Limitations to this study include the retrospective nature of data collection, the descriptive nature of the study, and the small number of patients in the subgroups. Owing to the small number of patients in the overweight group who met target serum concentrations, the patients were combined with the obese patients. The small sample size likely hindered finding a difference in dosing in the subgroups, if one exists. We extrapolated the adult target trough serum concentrations to children when evaluating the data, before the release of the 2011 IDSA guideline specifically including children. Some practitioners may have not done this, as the 2009 vancomycin recommendations were specific for adults. Clinical cure was not evaluated for these patients, thus we are not able to state that higher trough serum concentrations were required for efficacy. Data collection was dependent on review of paper pharmacokinetic forms maintained over time. It is possible that forms, and hence, some patient data, were inadvertently discarded during the study period.

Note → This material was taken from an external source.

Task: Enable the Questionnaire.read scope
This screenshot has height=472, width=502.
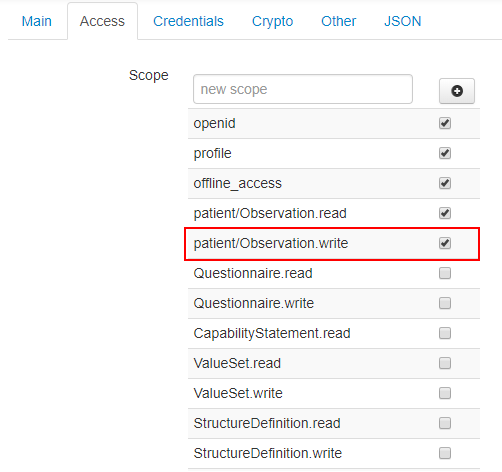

Although standardized forms are used, the documentation varied and a serum creatinine concentration was not available for each patient. Our study also only evaluated initial dosing for patients and did not look at multiple data points to identify if patients ever reached target serum concentrations.
CONCLUSION
Empiric vancomycin dosing in overweight/ obese pediatric patients did not reach initial target serum concentrations most of the time. From the results of this study, pediatric patients who are overweight and obese did not require empiric daily doses of vancomycin different from those of healthy-weight patients to reach target serum concentrations. At this time, initial vancomycin dosing for patients who are overweight or obese should not be different from dosing for healthy-weight patients. Actual weight should be used when dosing vancomycin in obese and overweight patients. Larger vancomycin doses for all patients are required to reach target trough serum concentrations. Dosing intervals that optimize the pharmacokinetic parameters of vancomycin in this population should be tailored to each patient (on an individualized basis), but more frequent dosing is recommended. Alternate dosing strategies, therapeutic monitoring, and clinical outcomes should continue to be evaluated in this population.
ABBREVIATIONS
- AUC:MIC
area under the curve to minimum inhibitory concentration
- BMI
body mass index
- BSA
body surface area
- IDSA
Infectious Diseases Society of America
- MRSA
methicillin-resistant Staphylococcus aureus
Footnotes
Disclosure The authors declare no conflicts or financial interest in any product or service mentioned in the manuscript, including grants, equipment, medications, employment, gifts, and honoraria.